The Glens decided to start the city of Richmond’s GeoTour at the start of the pandemic. Two years later, they’ve finally completed it.

Treasures are hidden all around Richmond — and all you need to find them is a phone, some GPS coordinates and cryptic clues.

Sarah and Edward Glen and daughters Lyndsey and Carys have been geocaching for around eight years, and they recently completed the City of Richmond’s GeoTour by finding all 50 caches.

For the uninitiated, geocaching is essentially a scavenger hunt. Using just their phones, or GPS devices for the old-fashioned, geocachers can search for hidden containers based on GPS coordinates and clues.

When the COVID-19 pandemic hit two years ago, the Glens decided it was time to embark on Richmond’s GeoTour.

“We felt like we had (more) time. And when we had the chance to go out and do it as a family, it was the perfect opportunity,” explained Lyndsey.

The GeoTour has two quests — the Geo-Quest and Canada 150. Each cache container has a logbook and a secret keyword.

Once the participant collects all 50 keywords, they can redeem a medallion from Richmond Nature Park.

Caching in on nature

According to Richard Kenny, community facilities programmer of Richmond Nature Park, the challenge was introduced in December 2014 to engage Richmondites who were already on their phones and encourage them to connect with nature.

It is also the perfect way to discover hidden gems,  which is exactly what happened when the Glens took on the challenge.

“It’s in a lot of parks and trails around Richmond — places that we had actually never been before. And I’ve lived here since I was four years old,” said Sarah.

Another aspect of geocaching is the treasure trove of tradable items one might find in a cache container.

“You get motivated because you can exchange and find things,” said Lindsey, referring to the tradable items that geocachers sometimes leave in caches.

“Sometimes there are really cool toys you can get,” said Carys.

Creative cache design

One of Carys’ most memorable cache was one that was in a water bottle on top of a branch.

“You can untie the rope and then the water bottle will go down and you can push out the container and then look inside and see if there’s toys,” she said.

The pulley-system cache is one of the many creative caches designed by volunteer geocachers who collaborated with the city for the challenge, said Kenny.

And after two quest-filled years, the Glens have finally found them all.

Don’t let the ‘muggles’ see

The Glens are not the only ones bitten by the geocaching bug.

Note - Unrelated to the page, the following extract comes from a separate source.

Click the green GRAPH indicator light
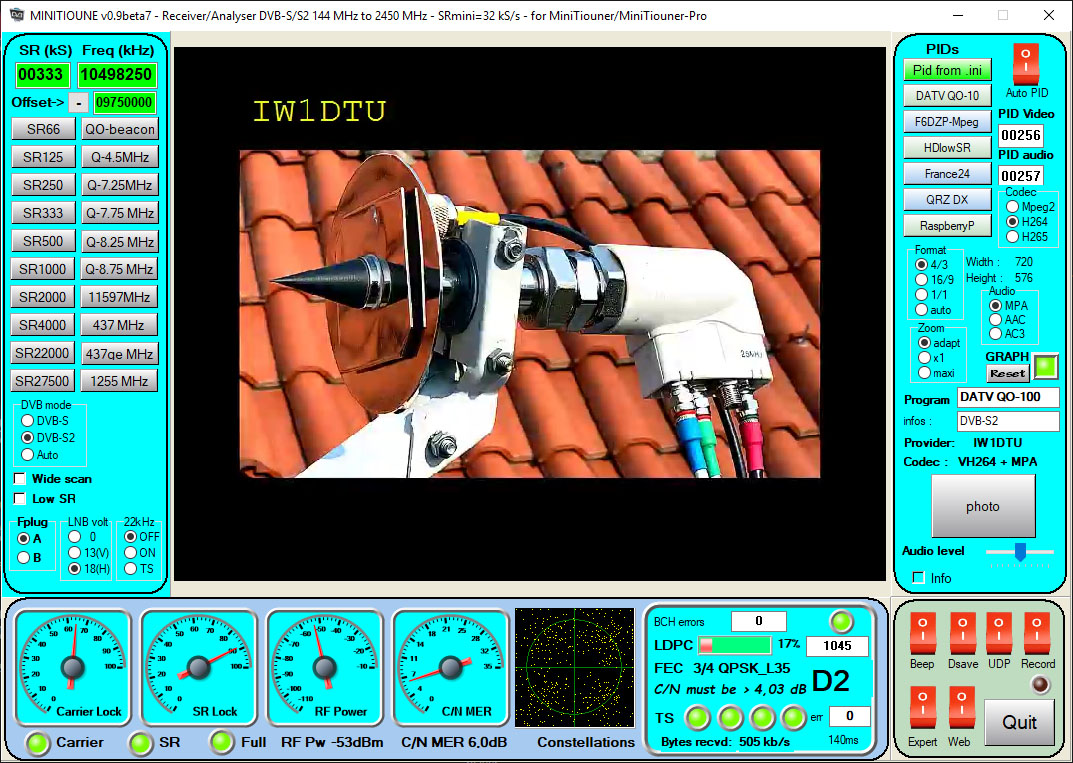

Data from the city of Richmond shows that more than 3,000 accounts were created to participate in the GeoTour between 2014 and 2020, and participants came from 44 countries. By June of 2020, 178 accounts had managed to complete the challenge.

According to Kenny, enthusiasts have hidden “hundreds and hundreds” more geocaches all over the city, waiting for other geocachers to discover them.

In order for others in the community to enjoy these caches and prevent the uninitiated from messing with them, there’s one rule that’s especially important:

“You don’t let the ‘muggles’ see when you’re discovering the cache. Just keep it kind of hidden and safe for everybody to find,” said Sarah.

Richmondites who want to get started in geocaching can visit Kenny and his team at Richmond Nature Park, or the City of Richmond’s booth at the 18th GeoWoodstock, the world’s largest geocache event, in Abbotsford this weekend.

And you might just run into the Glens during your quests, as they are already planning their next adventure.

“We’ll get our geocaches up and running hopefully this fall,” said Sarah. “And everywhere we go, Carys is usually one to say, ‘Is there a geocache here?’ And so Edward will get out his phone and look it up, and sure enough, there usually is.”